### Fragmenty materiału

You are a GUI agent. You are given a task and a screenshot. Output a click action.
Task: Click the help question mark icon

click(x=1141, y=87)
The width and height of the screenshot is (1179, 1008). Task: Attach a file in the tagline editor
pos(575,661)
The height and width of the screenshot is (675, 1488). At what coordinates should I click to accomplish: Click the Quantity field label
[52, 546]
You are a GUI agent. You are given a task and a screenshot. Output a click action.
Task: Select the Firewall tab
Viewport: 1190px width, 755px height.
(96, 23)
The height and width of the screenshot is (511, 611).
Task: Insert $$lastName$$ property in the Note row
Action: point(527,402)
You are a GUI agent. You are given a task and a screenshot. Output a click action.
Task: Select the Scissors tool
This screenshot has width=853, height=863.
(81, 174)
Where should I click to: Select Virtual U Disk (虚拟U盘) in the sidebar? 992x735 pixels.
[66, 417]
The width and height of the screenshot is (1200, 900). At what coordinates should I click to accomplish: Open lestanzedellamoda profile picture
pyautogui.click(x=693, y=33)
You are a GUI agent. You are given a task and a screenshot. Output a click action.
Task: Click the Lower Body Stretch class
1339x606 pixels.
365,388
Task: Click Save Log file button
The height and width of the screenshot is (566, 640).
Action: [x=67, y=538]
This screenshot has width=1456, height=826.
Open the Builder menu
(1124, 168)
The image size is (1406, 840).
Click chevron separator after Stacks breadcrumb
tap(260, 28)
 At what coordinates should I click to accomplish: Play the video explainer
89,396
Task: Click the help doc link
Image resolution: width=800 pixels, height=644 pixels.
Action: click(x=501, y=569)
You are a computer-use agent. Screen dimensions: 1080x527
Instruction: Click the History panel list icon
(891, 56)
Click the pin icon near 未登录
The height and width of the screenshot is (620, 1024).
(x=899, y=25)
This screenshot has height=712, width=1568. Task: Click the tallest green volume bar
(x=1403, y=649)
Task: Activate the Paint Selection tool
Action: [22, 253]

######

Przepisz wiersze materiału od wiersza zawierającego „At what coordinates should I click to accomplish: Play” do wiersza zawierającego „(x=899, y=25)”, włącznie z nimi. Zastąp przy tym „History” słowem „Layers”, a resztę pozostaw bez zmian.

● **Rozwiązane ćwiczenie**:
 At what coordinates should I click to accomplish: Play the video explainer
89,396
Task: Click the help doc link
Image resolution: width=800 pixels, height=644 pixels.
Action: click(x=501, y=569)
You are a computer-use agent. Screen dimensions: 1080x527
Instruction: Click the Layers panel list icon
(891, 56)
Click the pin icon near 未登录
The height and width of the screenshot is (620, 1024).
(x=899, y=25)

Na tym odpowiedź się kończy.